> DATA EXTRACT:
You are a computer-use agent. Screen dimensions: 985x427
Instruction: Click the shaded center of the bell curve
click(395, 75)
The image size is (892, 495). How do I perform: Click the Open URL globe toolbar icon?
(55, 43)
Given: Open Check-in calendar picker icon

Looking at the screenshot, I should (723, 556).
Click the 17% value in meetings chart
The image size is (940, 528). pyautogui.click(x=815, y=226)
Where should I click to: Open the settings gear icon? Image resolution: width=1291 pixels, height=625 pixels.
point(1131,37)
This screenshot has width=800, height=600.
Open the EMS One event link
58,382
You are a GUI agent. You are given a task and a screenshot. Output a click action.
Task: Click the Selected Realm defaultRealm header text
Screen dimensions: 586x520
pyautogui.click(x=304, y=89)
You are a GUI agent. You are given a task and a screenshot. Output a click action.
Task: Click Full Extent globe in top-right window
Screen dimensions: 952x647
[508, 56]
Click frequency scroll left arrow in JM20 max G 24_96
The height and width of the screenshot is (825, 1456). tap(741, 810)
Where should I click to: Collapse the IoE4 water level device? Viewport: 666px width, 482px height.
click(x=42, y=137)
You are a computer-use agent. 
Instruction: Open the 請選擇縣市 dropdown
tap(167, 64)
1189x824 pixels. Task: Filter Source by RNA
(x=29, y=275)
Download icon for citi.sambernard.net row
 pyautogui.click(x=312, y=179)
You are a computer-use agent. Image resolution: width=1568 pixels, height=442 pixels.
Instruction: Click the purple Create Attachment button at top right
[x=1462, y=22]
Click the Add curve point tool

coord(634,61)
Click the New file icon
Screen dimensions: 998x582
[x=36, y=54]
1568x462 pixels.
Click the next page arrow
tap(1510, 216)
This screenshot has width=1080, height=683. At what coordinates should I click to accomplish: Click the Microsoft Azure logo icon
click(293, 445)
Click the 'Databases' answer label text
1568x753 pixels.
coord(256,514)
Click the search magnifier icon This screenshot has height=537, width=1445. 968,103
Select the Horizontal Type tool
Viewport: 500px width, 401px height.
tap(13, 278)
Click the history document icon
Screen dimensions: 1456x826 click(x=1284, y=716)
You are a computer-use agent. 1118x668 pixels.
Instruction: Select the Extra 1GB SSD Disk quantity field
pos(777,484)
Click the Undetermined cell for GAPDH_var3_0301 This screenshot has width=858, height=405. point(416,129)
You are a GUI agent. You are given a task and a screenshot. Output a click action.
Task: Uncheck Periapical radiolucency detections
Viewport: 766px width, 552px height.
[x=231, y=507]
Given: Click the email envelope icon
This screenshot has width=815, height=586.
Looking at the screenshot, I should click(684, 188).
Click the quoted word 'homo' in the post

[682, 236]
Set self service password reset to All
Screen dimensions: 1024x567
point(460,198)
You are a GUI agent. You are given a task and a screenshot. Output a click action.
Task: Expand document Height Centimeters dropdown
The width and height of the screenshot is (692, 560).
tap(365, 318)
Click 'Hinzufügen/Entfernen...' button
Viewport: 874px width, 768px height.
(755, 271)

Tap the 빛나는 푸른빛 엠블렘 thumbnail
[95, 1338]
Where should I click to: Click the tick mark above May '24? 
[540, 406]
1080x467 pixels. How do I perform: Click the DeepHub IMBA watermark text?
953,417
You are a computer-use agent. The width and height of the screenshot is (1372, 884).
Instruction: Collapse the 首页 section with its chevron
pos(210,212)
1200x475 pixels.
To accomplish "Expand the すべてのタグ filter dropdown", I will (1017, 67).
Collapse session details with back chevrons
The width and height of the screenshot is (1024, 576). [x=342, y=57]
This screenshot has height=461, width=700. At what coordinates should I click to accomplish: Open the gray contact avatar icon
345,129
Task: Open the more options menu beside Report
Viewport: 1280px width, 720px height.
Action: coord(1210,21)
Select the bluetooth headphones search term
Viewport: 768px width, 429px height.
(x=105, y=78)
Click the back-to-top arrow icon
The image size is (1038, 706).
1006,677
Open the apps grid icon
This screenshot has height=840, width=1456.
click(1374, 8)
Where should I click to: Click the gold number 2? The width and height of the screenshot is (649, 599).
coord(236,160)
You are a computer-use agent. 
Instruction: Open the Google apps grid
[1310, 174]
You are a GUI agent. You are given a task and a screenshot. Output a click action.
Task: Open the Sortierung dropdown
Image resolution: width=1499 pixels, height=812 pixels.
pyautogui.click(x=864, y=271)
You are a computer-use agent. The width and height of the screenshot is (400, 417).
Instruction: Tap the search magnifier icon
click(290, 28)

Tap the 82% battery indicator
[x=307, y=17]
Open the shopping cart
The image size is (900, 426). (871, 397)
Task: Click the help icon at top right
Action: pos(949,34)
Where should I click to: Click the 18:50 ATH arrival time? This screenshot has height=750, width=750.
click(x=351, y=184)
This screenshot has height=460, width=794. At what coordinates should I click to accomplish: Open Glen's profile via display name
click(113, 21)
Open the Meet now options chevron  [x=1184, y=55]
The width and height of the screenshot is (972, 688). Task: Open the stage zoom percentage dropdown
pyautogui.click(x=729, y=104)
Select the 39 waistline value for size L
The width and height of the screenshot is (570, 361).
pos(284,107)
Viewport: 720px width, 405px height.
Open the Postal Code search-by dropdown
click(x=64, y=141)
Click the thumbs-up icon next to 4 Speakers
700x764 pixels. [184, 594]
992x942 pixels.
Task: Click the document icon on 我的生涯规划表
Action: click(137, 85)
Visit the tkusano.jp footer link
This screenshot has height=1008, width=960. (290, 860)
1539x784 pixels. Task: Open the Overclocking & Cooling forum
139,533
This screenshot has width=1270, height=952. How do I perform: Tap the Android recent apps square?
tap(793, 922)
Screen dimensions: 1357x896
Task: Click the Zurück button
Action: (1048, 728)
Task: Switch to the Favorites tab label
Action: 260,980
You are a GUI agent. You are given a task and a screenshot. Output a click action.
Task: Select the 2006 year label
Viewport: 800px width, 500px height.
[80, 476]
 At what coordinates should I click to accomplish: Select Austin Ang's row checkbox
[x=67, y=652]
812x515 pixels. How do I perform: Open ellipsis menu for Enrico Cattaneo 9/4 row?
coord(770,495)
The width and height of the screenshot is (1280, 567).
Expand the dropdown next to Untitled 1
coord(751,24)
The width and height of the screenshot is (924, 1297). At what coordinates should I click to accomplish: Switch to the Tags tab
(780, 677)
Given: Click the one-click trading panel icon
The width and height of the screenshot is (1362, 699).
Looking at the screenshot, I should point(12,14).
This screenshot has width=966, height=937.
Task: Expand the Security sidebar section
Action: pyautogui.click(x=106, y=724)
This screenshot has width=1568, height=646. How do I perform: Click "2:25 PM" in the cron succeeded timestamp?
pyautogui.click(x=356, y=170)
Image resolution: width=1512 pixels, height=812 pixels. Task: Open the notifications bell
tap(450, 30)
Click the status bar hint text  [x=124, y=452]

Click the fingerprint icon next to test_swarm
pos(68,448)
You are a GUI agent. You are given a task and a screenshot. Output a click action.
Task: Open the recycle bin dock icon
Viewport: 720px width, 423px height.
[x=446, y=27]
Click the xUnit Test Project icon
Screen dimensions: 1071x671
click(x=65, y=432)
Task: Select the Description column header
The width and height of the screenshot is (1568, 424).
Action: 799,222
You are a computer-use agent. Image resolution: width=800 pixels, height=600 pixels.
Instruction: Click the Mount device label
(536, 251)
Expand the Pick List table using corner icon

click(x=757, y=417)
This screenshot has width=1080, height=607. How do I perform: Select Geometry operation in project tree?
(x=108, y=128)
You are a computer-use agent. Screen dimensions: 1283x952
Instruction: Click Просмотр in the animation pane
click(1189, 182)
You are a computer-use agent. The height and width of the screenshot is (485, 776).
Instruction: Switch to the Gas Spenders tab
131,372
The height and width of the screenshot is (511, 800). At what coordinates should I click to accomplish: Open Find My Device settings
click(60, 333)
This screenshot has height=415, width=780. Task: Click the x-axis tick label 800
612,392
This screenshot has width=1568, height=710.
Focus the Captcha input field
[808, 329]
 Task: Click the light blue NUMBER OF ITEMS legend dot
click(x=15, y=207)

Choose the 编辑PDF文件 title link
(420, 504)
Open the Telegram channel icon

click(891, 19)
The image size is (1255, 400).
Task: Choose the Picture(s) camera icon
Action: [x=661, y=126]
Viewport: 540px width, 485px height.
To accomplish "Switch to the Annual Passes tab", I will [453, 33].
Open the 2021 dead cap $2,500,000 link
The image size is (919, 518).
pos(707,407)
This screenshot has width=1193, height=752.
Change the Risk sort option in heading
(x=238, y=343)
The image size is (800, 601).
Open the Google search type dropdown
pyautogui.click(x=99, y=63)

> WHAT YOU ARE ASKED TO DO: Within the records above, the line carrying "Change the Risk sort option in heading" starts the range and the last line ends it. Set down that range exactly.

> EXERCISE OUTPUT:
Change the Risk sort option in heading
(x=238, y=343)
The image size is (800, 601).
Open the Google search type dropdown
pyautogui.click(x=99, y=63)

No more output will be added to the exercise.